Il primo che affermò «questo è mio»

questo è mio

«Il primo che, avendo cinto un terreno, pensò di affermare: questo è mio, e trovò persone abbastanza semplici per crederlo, fu il vero fondatore della società civile». Scrive così Jean-Jaques Rousseau nel suo Discorso sull’origine e il fondamento della disuguaglianza tra gli uomini (1755), a proposito della nascita e dell’illegittimità delle disuguaglianze. Nome illustre dell’Illuminismo francese e collaboratore all’ambizioso progetto dell’Enciclopedia curata da Diderot e D’Alembert, Rousseau tratta la civiltà umana come l’effetto di un secolare processo di decadenza.

Lo Stato di natura

Nel Discorso sull’origine il periodo migliore è quello in cui l’uomo è abbastanza vicino alla natura da avere la cognizione di quali sono i suoi bisogni essenziali, e abbastanza evoluto da poterli soddisfare. La felicità per Rousseau appartiene dunque allo Stato di natura, dimensione primitiva in cui l’essere umano è già superiore agli animali dal punto di vista intellettuale, ma tra individuo e individuo non c’è differenza e tutti vivono seguendo la propria inclinazione naturale, che non conosce violenza. 
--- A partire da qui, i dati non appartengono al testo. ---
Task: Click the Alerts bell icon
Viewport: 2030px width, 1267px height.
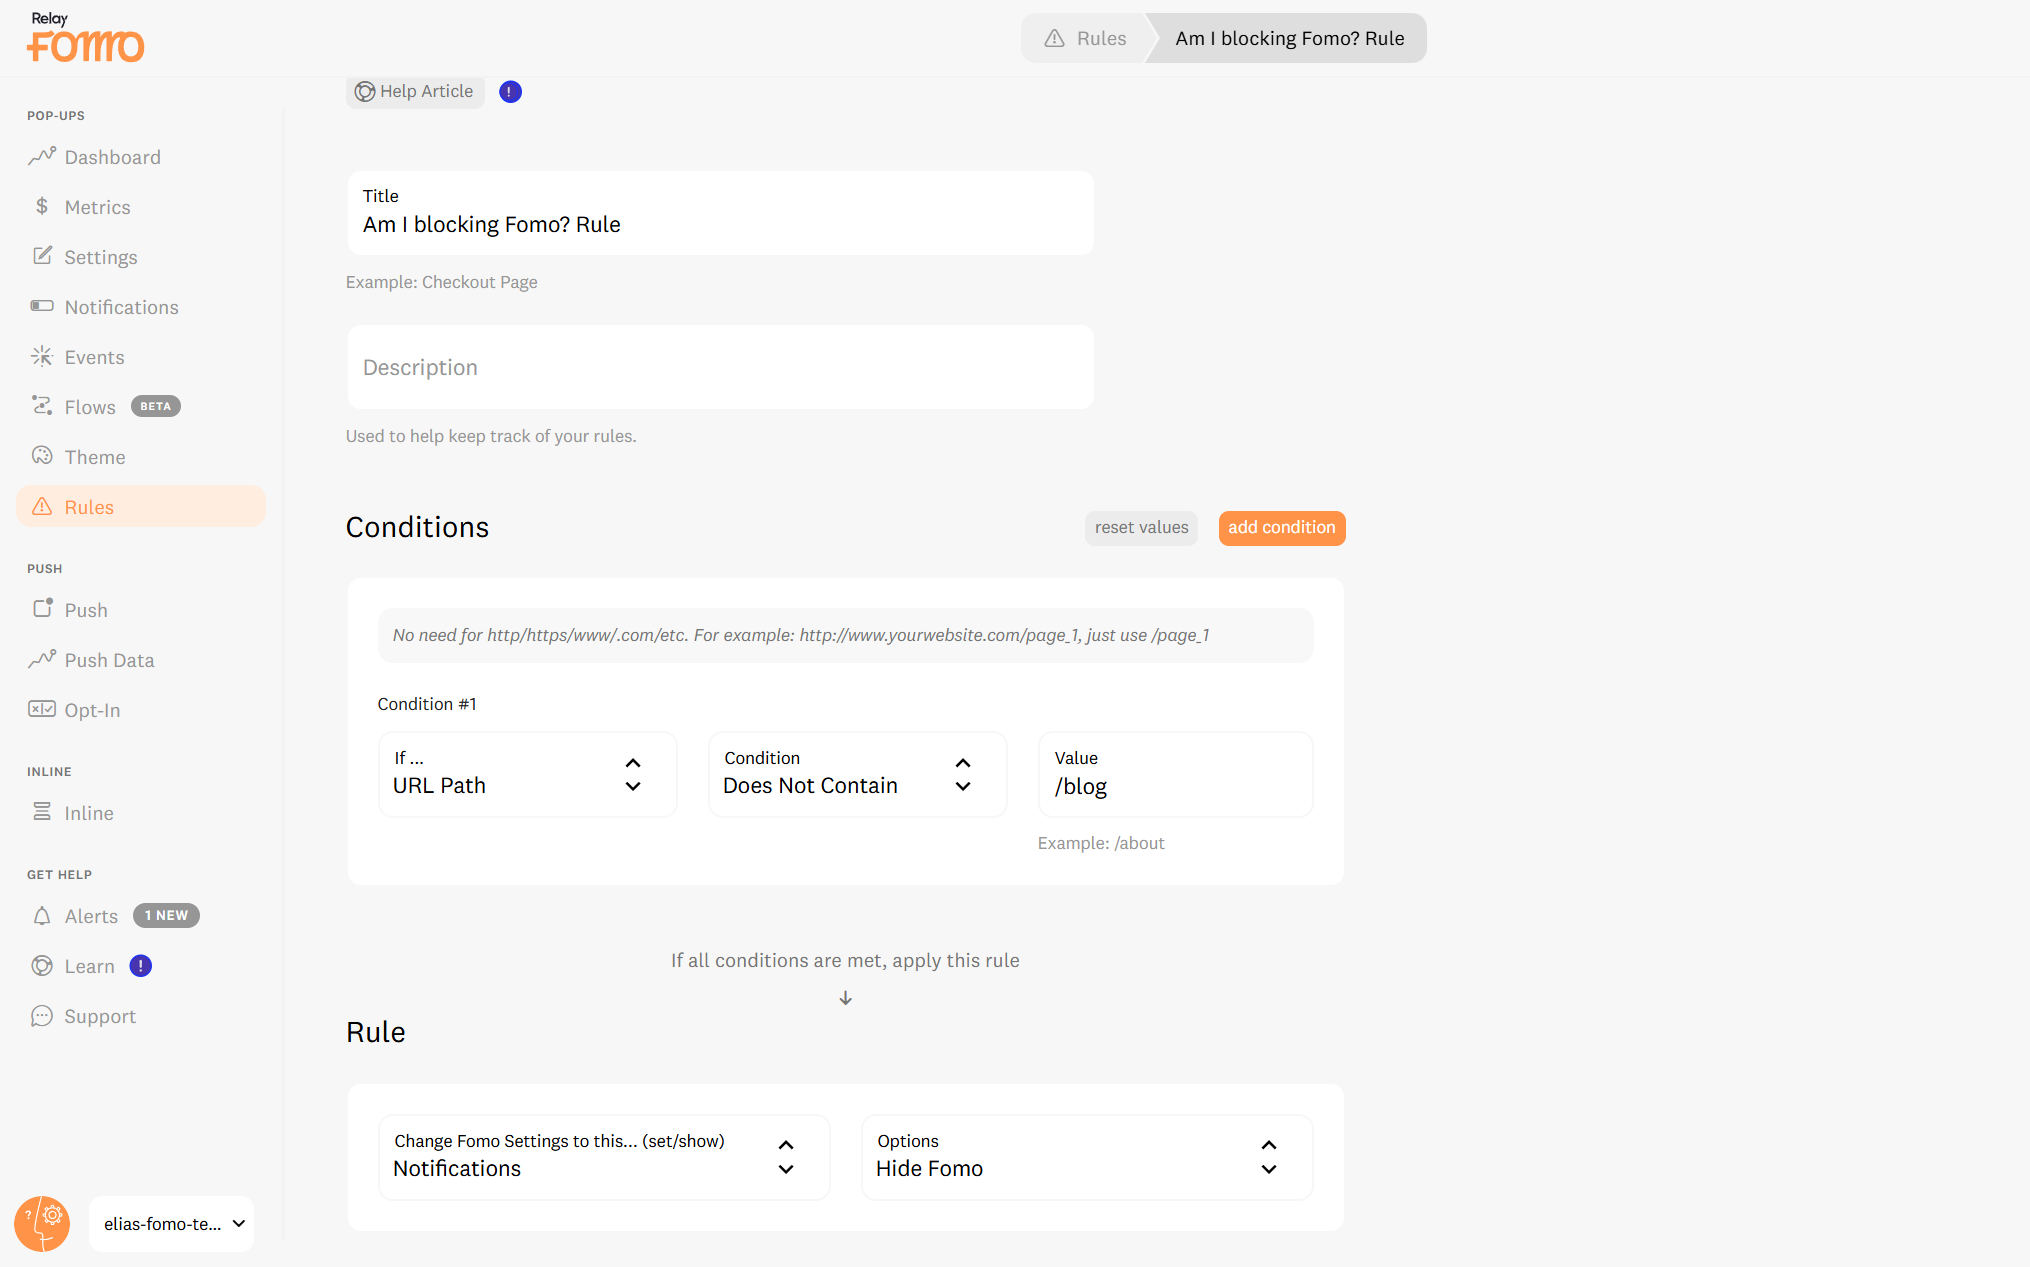Action: click(x=41, y=916)
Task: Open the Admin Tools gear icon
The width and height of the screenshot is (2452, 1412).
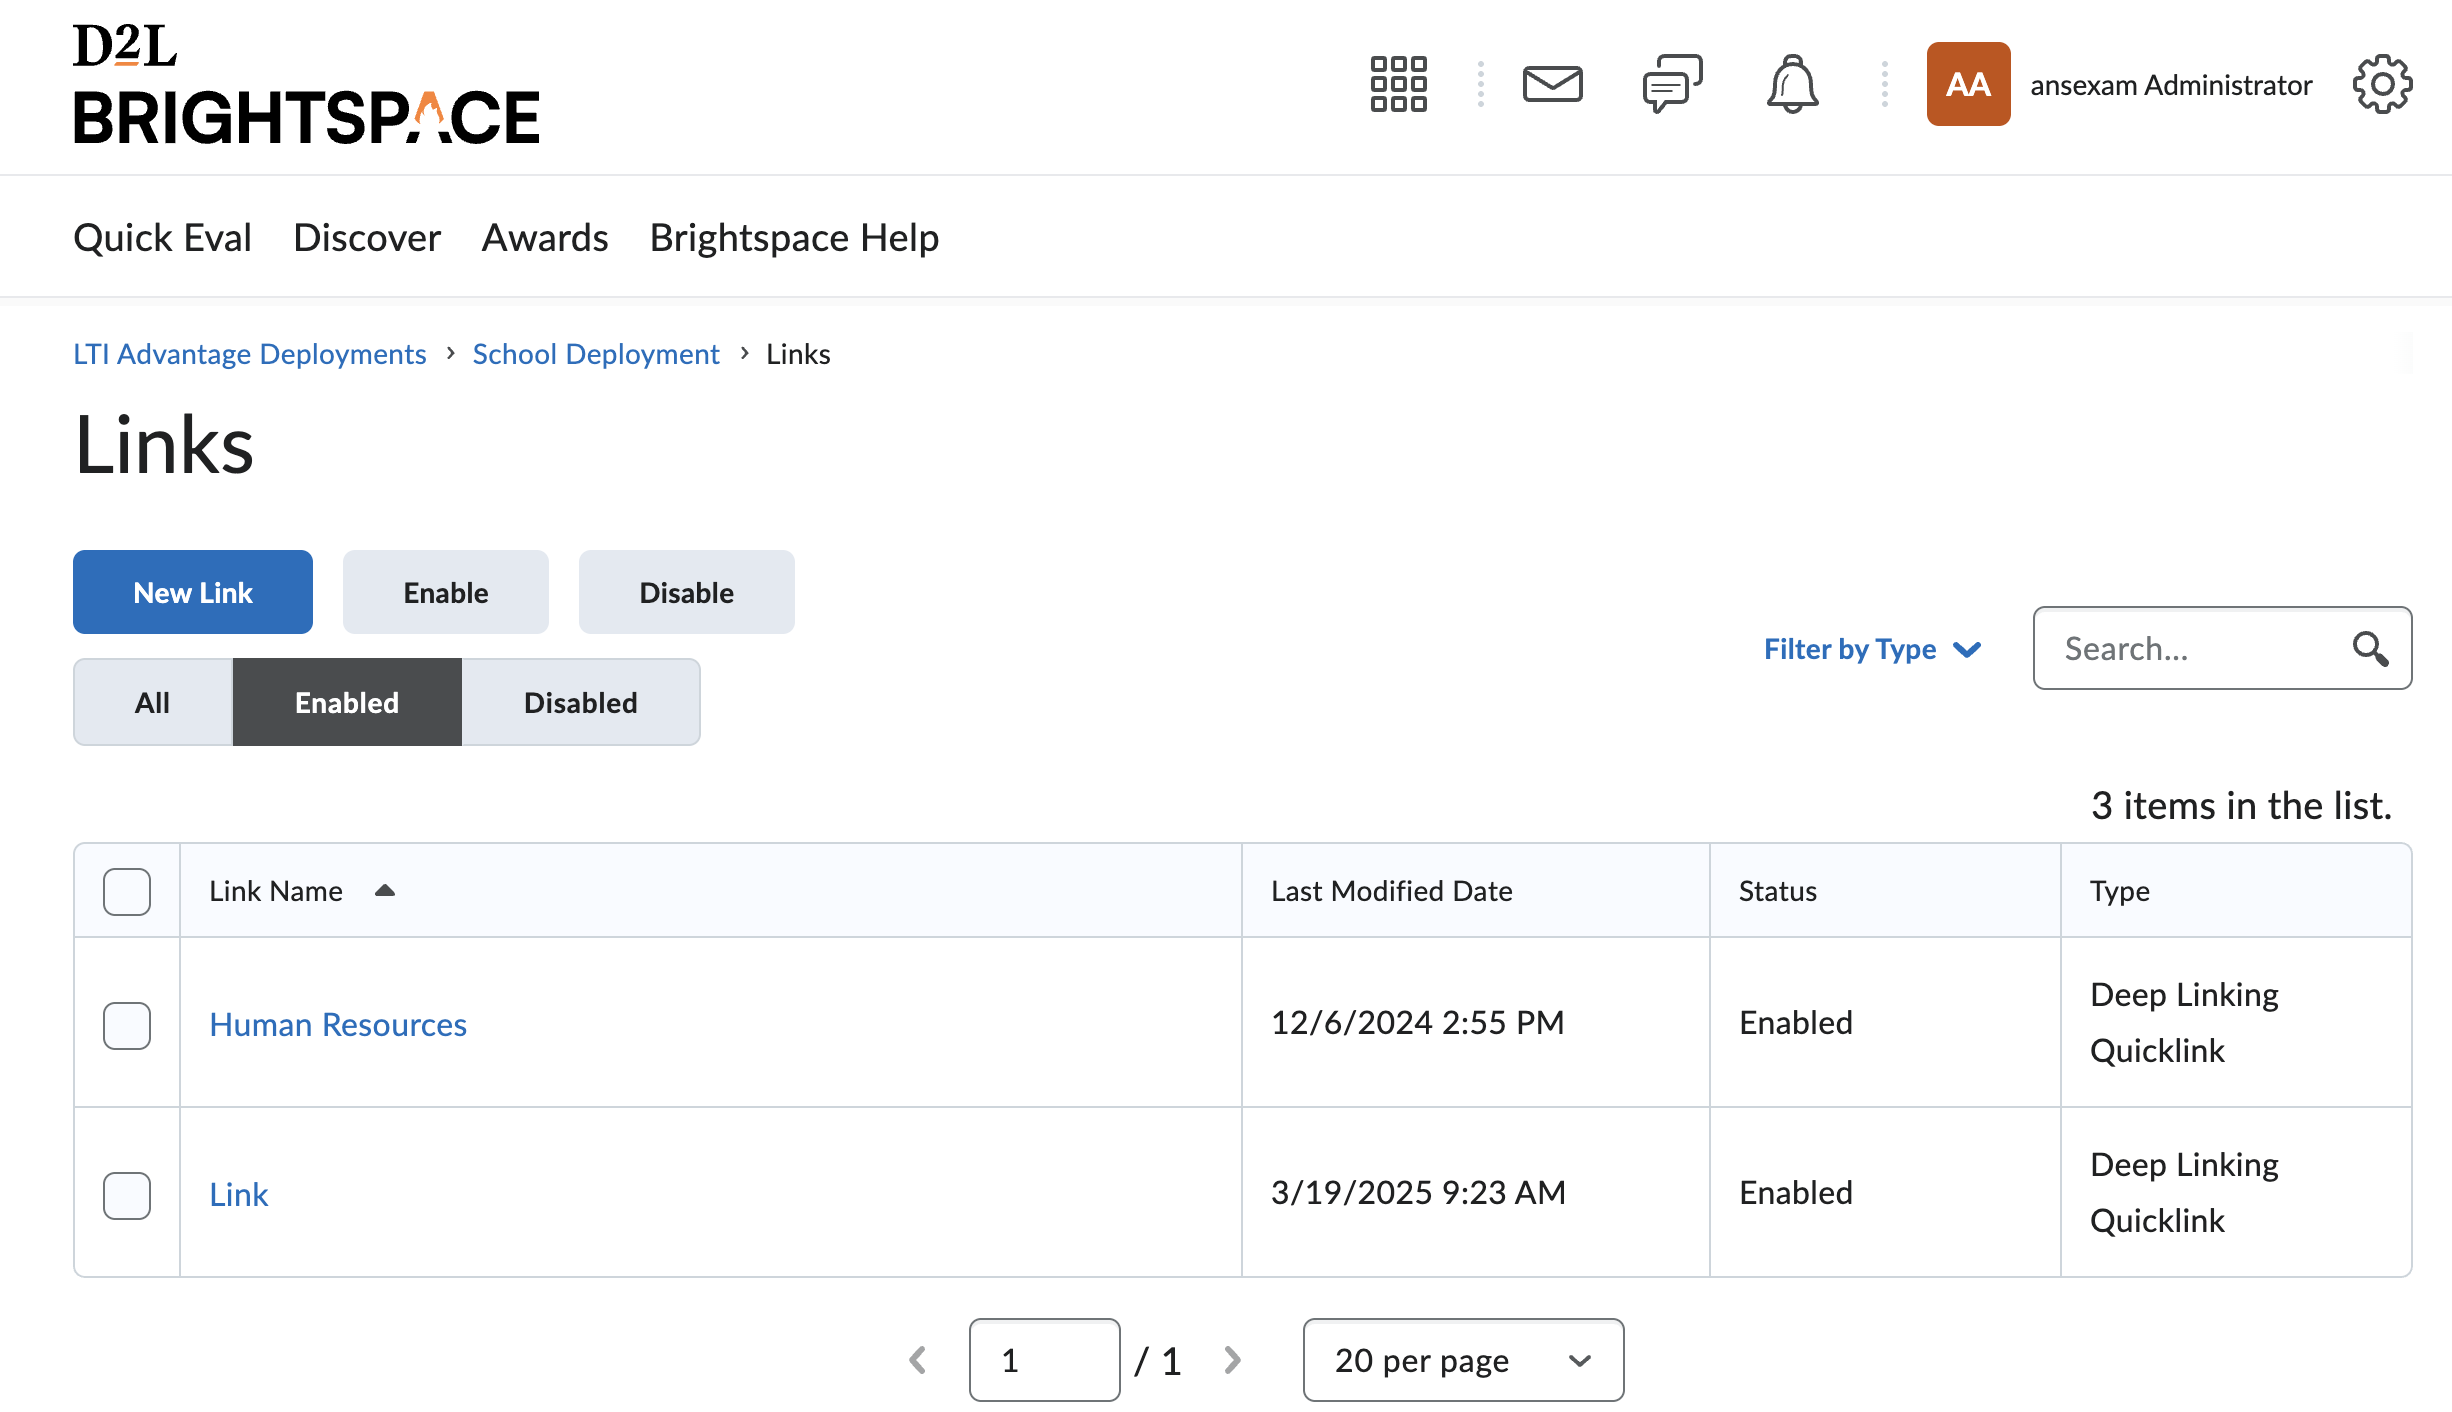Action: tap(2382, 84)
Scrive il filosofo: «parecchi si sono affrettati a conchiudere che l’uomo sia di natura crudele ed abbia bisogno di civiltà per addolcirsi; mentre non v’è essere più dolce di lui nel suo stato primitivo, quando […] è trattenuto dalla pietà naturale dal far lui stesso male ad alcuno, senz’esservi affatto incline, neanche dopo averne ricevuto». A dispetto dell’immagine selvaggia e violenta dell’uomo primitivo che appartiene all’immaginario comune, Rousseau ci presenta un buon selvaggio caratterizzato da un istinto della pietà che (nel periodo pre-sociale) lo porta a soccorrere i suoi simili, e che poi (dopo aver fondato le prime comunità stabili) si evolve in amore nei confronti della propria famiglia. 

L’avvento della proprietà privata

Le cose cambiano con l’avvento del ferro e poi dell’agricoltura, poiché «dalla coltura delle terre derivò necessariamente la loro partizione». Nasce la proprietà privata e per la prima volta si afferma: «questo è mio». Ecco il momento che segna illegittimamente la fine di quella égalité che sarà parola d’ordine della Rivoluzione francese, e apre la strada alla discordia. Come dice il filosofo inglese John Locke in Due trattati sul governo (1690): «non potrebbe esservi ingiuria ove non è proprietà». Un uso del condizionale particolarmente azzeccato, poiché l’introduzione della proprietà nelle società umane è una via senza ritorno. 

Insieme alla proprietà privata nascono società rette da rapporti di dipendenza e sfruttamento. Qui, per perseguire «l’utile proprio», gli uomini dimostrano un’ambizione e un’avidità estranee alla loro natura. Si ritrovano inevitabilmente coinvolti in rapporti conflittuali che vanno moderati mediante l’introduzione di quelle leggi che determinano il grado di civiltà di una società. La civiltà serve quindi per risolvere i problemi determinati dall’avvento della proprietà. Problemi che certo non appartenevano alla vita naturalmente giusta del Buon selvaggio. 

Il Buon selvaggio e il paradiso perduto

La fascinazione del Buon selvaggio descritto da Rousseau è alimentata dalla scoperta di nuove terre in cui le popolazioni conducono ancora una vita primitiva e dai resoconti che ne fanno i viaggiatori. Si pensi alla scoperta di Tahiti nel 1768. L’esploratore Louis-Anne de Bougainville descrive l’isola come una specie di Eden abitato da una popolazione bella e gentile. Dà l’illusione di essere approdato nel paradiso terrestre che l’essere umano non ha mai smesso di cercare fuori e dentro di sé, per trovare quella pace perduta per sempre nelle origini.